Radicalizou o discurso e adicionou toques de messianismo: “Pensarei pela cabeça de vocês”; “Andarei pelas pernas de vocês”. Confiou na parcela de 37% dos eleitores que, mesmo depois da condenação do petista em segunda instância, em janeiro, declarou o voto no ex-presidente.

Lula jogou todas as fichas na força de sua imagem. Entrincheirou-se num símbolo de sua trajetória, o Sindicato dos Metalúrgicos do ABC. Cercou-se de militantes e antigos aliados que fizeram vigília desde que o juiz Moro decretou sua prisão, no fim da tarde de quinta-feira. Resistir foi a palavra de ordem. Mas as manifestações restringiram-se aos companheiros de sempre. Aqueles que historicamente gravitam em torno do PT. Revezaram-se ao microfone enquanto negociava-se o roteiro para o ato da prisão.

O momento da perda da liberdade é precioso para a construção da narrativa eleitoral. O PT quer apresentar ao país um homem preso e vítima de perseguição política como candidato ao Planalto. Pretende sustentar a ideia de que eleição sem Lula é uma fraude.

O enredo petista, no entanto, esbarrará em obstáculos concretos — novas possíveis condenações em outros processos da Lava-Jato, por exemplo. E, sobretudo, a impossibilidade legal de levar o ex-presidente até a urna, depois que a Justiça Eleitoral negar-lhe o registro da candidatura, por força da Lei da Ficha Limpa.
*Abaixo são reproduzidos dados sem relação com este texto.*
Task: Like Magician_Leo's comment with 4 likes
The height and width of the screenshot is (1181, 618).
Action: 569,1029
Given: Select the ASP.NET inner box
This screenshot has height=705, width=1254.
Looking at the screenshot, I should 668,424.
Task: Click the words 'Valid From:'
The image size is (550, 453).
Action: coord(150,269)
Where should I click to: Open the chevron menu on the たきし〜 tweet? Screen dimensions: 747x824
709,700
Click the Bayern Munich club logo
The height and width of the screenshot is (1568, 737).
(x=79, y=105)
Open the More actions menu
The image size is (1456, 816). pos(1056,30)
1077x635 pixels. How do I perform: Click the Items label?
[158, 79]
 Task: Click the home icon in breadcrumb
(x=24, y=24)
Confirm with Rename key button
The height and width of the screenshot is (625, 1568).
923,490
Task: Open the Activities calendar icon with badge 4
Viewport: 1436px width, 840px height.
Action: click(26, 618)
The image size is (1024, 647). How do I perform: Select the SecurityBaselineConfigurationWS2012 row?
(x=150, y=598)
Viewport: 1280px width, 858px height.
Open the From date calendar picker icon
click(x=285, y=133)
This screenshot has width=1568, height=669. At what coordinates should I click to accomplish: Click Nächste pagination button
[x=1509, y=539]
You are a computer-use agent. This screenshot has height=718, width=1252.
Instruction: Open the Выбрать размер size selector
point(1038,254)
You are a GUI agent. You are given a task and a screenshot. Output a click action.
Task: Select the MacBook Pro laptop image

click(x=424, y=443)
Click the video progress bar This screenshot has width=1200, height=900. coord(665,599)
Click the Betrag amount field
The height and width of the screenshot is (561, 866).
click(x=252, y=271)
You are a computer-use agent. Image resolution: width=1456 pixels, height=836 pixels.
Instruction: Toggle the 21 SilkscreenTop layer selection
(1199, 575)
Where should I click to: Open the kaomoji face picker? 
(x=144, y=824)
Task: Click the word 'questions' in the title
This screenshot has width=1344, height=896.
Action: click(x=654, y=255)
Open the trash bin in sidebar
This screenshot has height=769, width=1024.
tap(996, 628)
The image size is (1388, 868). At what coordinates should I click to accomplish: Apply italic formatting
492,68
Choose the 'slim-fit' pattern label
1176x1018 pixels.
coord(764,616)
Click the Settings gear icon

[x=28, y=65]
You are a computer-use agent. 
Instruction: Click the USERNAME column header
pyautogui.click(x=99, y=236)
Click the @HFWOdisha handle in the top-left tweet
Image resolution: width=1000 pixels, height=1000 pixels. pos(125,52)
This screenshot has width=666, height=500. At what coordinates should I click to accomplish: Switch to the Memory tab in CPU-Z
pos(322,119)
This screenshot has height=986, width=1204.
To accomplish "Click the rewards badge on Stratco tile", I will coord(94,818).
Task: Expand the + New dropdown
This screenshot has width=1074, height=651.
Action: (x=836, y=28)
Há quarenta anos Lula é personagem central no país. Cresceu à frente do PT pregando ética e honestidade. O envolvimento com o mensalão e a Lava-Jato desconstruiu esse discurso e igualou os petistas e seu líder aos demais partidos e políticos que combatiam. Refazer as pontes que os levaram ao poder poderá exigir bem mais do que a imagem do mito encarcerado.